The surge in inflation in Egypt can be attributed to a series of currency devaluations that started in March 2022, a prolonged shortage of foreign currency, and continuing delays in imports into the country.
Egypt had devalued its currency by half since March 2022 after the economic vulnerabilities were exposed due to Russia’s invasion of Ukraine.
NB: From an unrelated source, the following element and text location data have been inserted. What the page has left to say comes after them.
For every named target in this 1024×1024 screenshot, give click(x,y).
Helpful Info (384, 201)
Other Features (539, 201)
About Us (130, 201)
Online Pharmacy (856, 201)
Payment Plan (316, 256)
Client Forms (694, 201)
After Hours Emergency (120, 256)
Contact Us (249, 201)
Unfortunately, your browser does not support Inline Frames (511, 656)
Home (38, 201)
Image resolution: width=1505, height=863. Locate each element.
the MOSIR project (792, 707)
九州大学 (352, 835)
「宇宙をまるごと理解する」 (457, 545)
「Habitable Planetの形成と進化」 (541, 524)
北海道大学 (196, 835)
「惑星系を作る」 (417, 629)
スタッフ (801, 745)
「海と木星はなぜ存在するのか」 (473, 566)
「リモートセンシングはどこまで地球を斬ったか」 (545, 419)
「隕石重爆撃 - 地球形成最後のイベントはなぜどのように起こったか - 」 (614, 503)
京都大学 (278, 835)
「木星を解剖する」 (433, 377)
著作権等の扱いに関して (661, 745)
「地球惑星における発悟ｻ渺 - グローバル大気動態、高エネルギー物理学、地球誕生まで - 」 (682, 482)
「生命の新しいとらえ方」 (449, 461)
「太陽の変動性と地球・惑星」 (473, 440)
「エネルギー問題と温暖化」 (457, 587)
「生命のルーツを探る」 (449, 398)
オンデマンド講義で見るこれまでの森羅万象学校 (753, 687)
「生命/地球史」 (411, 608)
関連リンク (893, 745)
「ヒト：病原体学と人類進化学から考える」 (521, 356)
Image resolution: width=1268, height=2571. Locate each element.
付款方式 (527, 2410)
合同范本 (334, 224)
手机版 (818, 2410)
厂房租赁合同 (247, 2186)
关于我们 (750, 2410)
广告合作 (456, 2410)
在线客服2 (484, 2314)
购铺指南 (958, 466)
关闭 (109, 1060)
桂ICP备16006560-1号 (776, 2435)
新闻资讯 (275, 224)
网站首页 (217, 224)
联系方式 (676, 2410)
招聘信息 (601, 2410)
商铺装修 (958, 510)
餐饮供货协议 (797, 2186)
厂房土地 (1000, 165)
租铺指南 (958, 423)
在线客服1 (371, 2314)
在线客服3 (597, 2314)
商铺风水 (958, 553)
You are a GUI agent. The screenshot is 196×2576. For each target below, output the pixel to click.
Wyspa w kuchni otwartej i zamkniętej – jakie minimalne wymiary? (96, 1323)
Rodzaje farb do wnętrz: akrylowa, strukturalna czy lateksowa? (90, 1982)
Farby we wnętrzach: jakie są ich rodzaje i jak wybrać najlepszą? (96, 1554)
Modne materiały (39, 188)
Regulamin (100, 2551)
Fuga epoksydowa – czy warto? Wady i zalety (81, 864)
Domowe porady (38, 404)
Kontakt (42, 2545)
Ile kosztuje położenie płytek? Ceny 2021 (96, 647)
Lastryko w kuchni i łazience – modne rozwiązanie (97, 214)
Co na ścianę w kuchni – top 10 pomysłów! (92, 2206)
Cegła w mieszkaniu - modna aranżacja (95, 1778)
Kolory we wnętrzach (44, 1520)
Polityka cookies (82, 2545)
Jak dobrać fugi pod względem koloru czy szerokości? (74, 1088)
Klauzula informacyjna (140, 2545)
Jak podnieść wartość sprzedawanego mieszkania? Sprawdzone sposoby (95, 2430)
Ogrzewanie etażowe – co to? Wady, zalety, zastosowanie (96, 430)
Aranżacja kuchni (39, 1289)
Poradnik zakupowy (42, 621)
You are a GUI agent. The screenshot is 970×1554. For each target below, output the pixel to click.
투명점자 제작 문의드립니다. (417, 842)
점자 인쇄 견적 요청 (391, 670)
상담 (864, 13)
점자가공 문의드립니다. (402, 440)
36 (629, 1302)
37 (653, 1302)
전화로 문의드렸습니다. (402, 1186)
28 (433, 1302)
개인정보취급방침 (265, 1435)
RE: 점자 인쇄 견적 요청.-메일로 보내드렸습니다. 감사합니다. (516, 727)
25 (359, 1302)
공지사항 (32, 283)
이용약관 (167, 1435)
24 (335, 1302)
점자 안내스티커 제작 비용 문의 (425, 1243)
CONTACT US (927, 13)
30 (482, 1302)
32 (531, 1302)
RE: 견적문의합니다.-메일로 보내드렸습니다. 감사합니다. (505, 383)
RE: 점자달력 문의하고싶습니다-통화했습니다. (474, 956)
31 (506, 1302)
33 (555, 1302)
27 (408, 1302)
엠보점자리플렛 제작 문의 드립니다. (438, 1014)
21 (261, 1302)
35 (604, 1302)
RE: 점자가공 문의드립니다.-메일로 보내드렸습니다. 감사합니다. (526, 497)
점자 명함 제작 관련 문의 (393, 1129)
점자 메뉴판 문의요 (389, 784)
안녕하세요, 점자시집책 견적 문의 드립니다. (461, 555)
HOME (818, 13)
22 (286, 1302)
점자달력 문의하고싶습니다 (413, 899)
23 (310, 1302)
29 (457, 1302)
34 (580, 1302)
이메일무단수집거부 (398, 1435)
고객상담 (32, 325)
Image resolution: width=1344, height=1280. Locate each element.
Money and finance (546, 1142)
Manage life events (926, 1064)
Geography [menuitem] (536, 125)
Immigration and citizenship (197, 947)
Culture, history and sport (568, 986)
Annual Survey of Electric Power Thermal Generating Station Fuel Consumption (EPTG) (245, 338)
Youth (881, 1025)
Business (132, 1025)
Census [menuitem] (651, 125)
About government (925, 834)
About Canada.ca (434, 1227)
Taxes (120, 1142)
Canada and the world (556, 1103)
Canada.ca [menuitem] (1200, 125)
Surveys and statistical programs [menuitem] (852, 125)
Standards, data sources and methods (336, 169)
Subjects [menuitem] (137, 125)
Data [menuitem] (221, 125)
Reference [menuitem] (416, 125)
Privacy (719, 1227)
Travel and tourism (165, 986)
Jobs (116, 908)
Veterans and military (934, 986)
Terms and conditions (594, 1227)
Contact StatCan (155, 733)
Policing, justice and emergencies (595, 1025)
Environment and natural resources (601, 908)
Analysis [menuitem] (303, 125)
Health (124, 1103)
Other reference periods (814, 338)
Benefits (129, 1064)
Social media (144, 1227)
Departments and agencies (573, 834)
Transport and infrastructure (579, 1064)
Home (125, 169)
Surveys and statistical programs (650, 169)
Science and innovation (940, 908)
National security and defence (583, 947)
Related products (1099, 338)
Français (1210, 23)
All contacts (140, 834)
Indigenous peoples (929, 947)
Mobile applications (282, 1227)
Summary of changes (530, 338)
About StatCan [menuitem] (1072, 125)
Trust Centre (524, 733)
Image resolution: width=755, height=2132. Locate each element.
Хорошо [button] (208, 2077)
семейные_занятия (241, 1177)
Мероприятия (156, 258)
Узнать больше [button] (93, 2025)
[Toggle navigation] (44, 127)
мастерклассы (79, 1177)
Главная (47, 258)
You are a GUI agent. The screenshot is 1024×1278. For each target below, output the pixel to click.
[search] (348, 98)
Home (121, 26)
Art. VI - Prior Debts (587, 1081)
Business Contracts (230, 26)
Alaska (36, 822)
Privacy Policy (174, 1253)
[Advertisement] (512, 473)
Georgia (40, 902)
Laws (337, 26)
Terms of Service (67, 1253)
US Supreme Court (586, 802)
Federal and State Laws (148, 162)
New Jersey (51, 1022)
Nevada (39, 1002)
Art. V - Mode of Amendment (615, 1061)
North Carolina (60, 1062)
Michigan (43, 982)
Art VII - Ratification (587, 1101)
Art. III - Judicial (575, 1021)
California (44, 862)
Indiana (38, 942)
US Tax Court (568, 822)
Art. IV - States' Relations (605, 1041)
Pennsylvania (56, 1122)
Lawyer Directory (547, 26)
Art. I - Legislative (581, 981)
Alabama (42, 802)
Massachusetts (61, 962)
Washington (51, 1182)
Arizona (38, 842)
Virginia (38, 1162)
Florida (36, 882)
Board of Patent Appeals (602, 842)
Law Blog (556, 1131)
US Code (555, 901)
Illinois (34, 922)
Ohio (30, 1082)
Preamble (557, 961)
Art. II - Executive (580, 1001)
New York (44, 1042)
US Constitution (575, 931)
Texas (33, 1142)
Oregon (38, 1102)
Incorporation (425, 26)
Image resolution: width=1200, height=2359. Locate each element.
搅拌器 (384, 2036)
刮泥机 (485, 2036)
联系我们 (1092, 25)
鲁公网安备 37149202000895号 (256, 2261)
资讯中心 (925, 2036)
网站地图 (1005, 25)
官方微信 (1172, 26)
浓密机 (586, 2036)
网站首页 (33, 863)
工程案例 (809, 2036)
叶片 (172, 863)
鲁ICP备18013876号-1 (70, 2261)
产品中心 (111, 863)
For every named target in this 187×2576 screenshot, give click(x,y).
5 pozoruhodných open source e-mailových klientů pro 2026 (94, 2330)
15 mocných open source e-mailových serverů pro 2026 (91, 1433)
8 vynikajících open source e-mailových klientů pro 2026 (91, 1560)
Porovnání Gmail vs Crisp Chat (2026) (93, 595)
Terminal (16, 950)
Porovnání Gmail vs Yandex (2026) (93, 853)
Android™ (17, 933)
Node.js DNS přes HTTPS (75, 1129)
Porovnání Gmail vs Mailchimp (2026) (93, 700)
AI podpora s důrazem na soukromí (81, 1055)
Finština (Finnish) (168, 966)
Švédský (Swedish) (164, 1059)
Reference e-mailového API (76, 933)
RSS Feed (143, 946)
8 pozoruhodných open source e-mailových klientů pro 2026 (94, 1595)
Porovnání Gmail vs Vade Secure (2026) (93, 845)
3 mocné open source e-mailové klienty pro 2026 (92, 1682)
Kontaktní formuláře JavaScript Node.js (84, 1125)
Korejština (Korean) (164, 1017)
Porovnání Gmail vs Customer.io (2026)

Despite the month-on-month inflation slowing down, it remains one of the highest readings on record.
The increase in inflation was driven by rising food prices due to high seasonal demand during Ramadan, the impact of currency devaluation, especially in the informal market, and the shortage of raw materials, as stated by Naeem Brokerage in a note.
The median forecast of 13 analysts had predicted annual urban consumer inflation to rise to 33.6% in March.
Egypt’s highest inflation rate ever was 32.952%, reached in July 2017, eight months after the country devalued its currency by half as part of a previous $12 billion International Monetary Fund (IMF) support package.